La teleasistencia, ese sistema con un colgante de plástico que muchas personas -habitualmente mayores que viven solos o pasan mucho tiempo al día sin compañía, pero también jóvenes con problemas de movilidad o de cualquier otro tipo- llevan al cuello y que solo con pulsarlo conecta con una centralita de emergencias, cada vez tiene más usuarios. La entidad pionera en contar con ese dispositivo fue Cruz Roja. Desde la delegación pontevedresa de esta oenegé cuentan que actualmente hay 2.812 usuarios de teleasistencia en la provincia y que, por el volumen de llamadas que hacen, está claro que el servicio les es de utilidad. Así, en el mes de marzo realizaron 11.795 pulsaciones. De media, cada usuario pulsa el botón de emergencias cinco veces al mes.

¿Por qué hay semejante volumen de llamadas? ¿Todas están relacionadas con caídas u problemas que puedan sufrir los mayores y que requieran atención sanitaria? Realmente, no. Silvia Abelleira, trabajadora social de Cruz Roja, explica lo siguiente: «Detectamos que moitas das chamadas son porque se equivocan. E tamén hai un volume importante de pulsacións para pedir asesoramento, dende como facer para acudir a unha cita médica a dúbidas cos medicamentos pasando por consellos para solicitar unha residencia».

Bastantes llamadas, según Abelleira, son para evitar la soledad y charlar. Si Cruz Roja lo detecta, pasa a la acción: «Se vemos que hai unha persoa que está chamando porque quere falar derivámola a outro servizo e, ou procuramos que vaia visitala unha voluntaria, ou, se ten mobilidade e se anima, intentamos facela partícipe das actividades na nosa sede». En el caso de Cruz Roja, cobra 25 euros al mes -27 si no hay teléfono fijo- al usuario. Los dependientes, pagan cinco.

«A min o colgante xa me salvou de quedar tirada no chan, porque se caio non me levanto»

Ana Villar, canguesa de 83 años que reside en Pontevedra, tendría unos cuantos motivos para estar un poco enfadada e incluso algo triste. No en vano, ella, que usa un andador, y su hijo Ricardo -con una discapacidad intelectual- tuvieron que dejar su casa e irse de alquiler porque no había forma de que en su edificio se pusiese un ascensor. «Subía as escaleiras chorando por culpa da osteoporose», cuenta. Además, vio enfermar y morir joven a su marido, afectado por párkinson. Sin embargo, Ana ni está enfadada ni triste. Recibe con una vitalidad y un humor envidiables y pone blanco sobre negro. «Viviamos en Lourizán e agora vivimos en Pontevedra, estamos de marabilla, aquí teño o meu ascensor e non choro nas escaleiras. Xa non pido máis», explica.

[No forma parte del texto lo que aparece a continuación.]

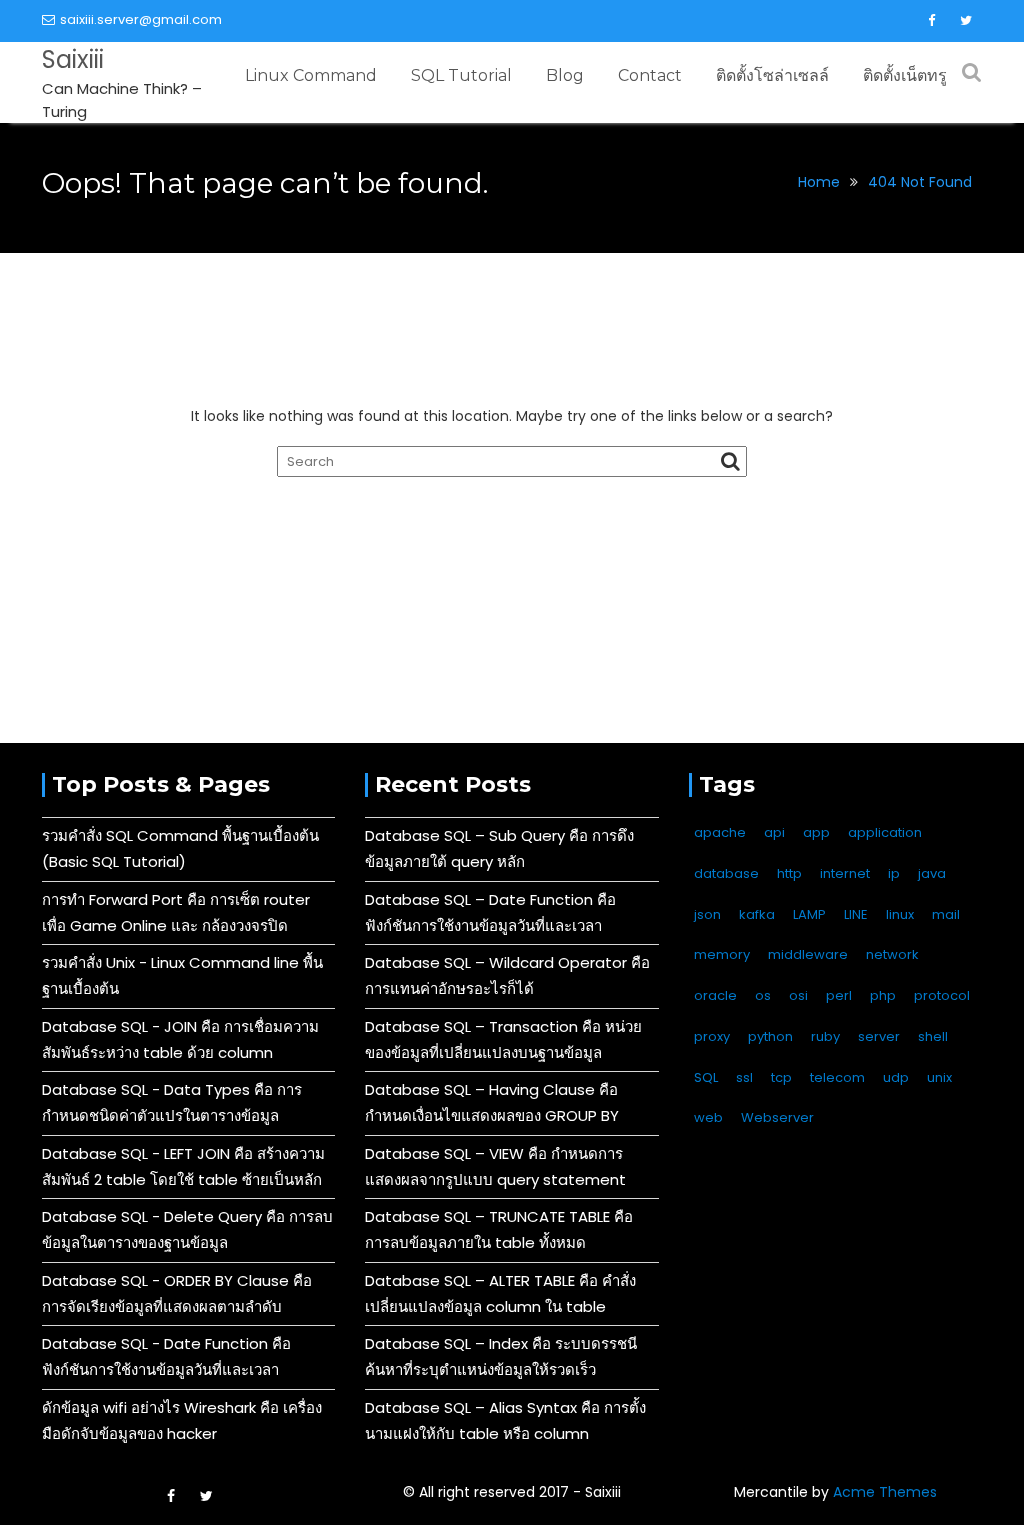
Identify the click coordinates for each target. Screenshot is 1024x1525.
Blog (565, 75)
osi (798, 995)
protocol (942, 995)
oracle (715, 995)
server (879, 1036)
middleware (808, 954)
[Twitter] (966, 21)
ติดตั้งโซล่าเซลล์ (772, 75)
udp (896, 1077)
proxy (712, 1036)
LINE (856, 914)
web (708, 1117)
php (883, 995)
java (932, 873)
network (892, 954)
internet (845, 873)
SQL (706, 1077)
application (885, 832)
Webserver (777, 1117)
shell (933, 1036)
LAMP (809, 914)
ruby (825, 1036)
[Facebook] (931, 21)
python (770, 1036)
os (763, 995)
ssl (744, 1077)
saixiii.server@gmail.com (141, 19)
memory (722, 954)
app (816, 832)
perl (839, 995)
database (726, 873)
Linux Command (311, 75)
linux (900, 914)
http (789, 873)
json (707, 914)
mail (946, 914)
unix (939, 1077)
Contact (650, 75)
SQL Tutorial (461, 75)
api (774, 832)
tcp (781, 1077)
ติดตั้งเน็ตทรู (905, 75)
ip (894, 873)
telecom (837, 1077)
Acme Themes (885, 1492)
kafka (757, 914)
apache (720, 832)
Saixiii (73, 59)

Aunque su hijo Ricardo le hace compañía y otra hija la visita diariamente, hace ya tiempo que Ana decidió colgarse al cuello el medallón de Cruz Roja, el de la teleasistencia. Dice que le da tranquilidad. Y cuenta su experiencia: «A min o colgante xa me salvou de quedar tirada no chan, porque se caio non me levanto. Caín un día e chamei e viñeron enseguida para atenderme. Outra vez tamén o usei porque me puxen mala e acabei perdendo o coñecemento. Menos mal que puiden pulsar o botón antes e avisarlles para vir», dice. No se separa del medallón. «Cando durmo, como moito, póñoo na mesa ao meu lado... sempre o teño cerca», dice. Se ríe luego indicando que Nebra, su perrita, también se empeña en dormir pegada a ella.